Сегодня ночью ты мне снилась. Ты была такой красивой. Такой, какой я вижу тебя всегда. Я люблю тебя больше всех и очень по тебе скучаю, но никогда тебе в этом не признаюсь. Приеду в пятницу.
Только ради неё я возвращаюсь и буду возвращаться, по первому зову, в мой родной город. Мама. Она ждала меня с сухими цветами липы на столе, рядом с моей шахматной доской и с лилиями в вазе. Как легко ставит она мне мат несколькими простыми ходами по эмоциям, чистым и простым, когда я наведываюсь с плохо скрываемым ревизорским настроем.

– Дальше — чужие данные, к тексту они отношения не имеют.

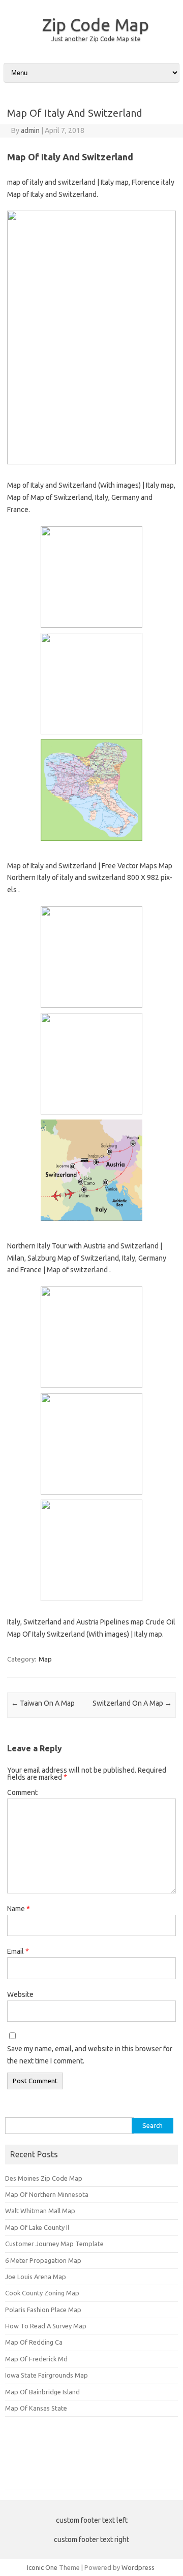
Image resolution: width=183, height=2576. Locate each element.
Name (18, 1909)
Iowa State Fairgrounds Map (46, 2375)
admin (30, 130)
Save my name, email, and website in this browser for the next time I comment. (89, 2055)
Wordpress (138, 2567)
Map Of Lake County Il (37, 2227)
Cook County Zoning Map (42, 2292)
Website (20, 1994)
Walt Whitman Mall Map (40, 2210)
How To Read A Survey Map (45, 2325)
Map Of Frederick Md (36, 2358)
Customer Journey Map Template (54, 2243)
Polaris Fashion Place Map (43, 2309)
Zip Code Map (95, 24)
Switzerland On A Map (132, 1703)
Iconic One (42, 2567)
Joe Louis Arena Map (35, 2276)
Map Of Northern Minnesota (46, 2194)
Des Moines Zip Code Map (43, 2178)
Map (45, 1659)
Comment (22, 1792)
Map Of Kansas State (36, 2408)
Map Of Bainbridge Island (42, 2391)
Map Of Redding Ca (34, 2342)
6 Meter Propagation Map (43, 2260)
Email (18, 1951)
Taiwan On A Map (43, 1703)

Сегодня в поезде мне не хотелось ни читать, ни слушать музыку. Мне хотелось просто послушать себя. Напротив меня, наискосок, сидел старичок, вероятно переживший инсульт. Как и мой дедушка. Мне стоило немалого труда не пялиться на него постоянно. Даже чемоданчик его был мне знаком. Из него почти также торчал уголок рубашки. Его движения были автоматическими, когда он расстёгивал ровно две пуговицы кофты, чтобы извлечь оттуда потёртый бумажник. Когда он посмотрел на меня несколько секунд, мои глаза наполнились слезами.
О чем молчит один из тех, кого ты потерял, кто для тебя был дорог больше всех и был любим...
Мне захотелось увидеть в окне яркие маки до горизонта.
Спустя два месяца после смерти моего дедушки, умерла и бабушка. В конце первой зимы, последовавшей за их смертью, мне встретилась старушка, торгующая подснежниками. Я купила у неё все. И пока шла домой, не могла остановить слёзы. Я наверное растопила весь снег по пути.
Старик в поезде. Мой дедушка. Холодный воздух. Крылья голубой птицы из K-Pax. Если меня проткнуть в такие моменты, то из меня вероятно потечёт грусть. Поднимется уровень океана. Люди вздуются и повалятся на колени...
Я проследила за стариком когда он спускался из поезда. Его встретил мужчина, который обнял его и взял его чемодан. Я успокоилась и порадовалась за них обоих.
Я уже и забыла с каких пор я привыкла, что меня никто не ждёт на перроне.
Я уже и забыла с каких пор я привыкла не ждать никого на перроне.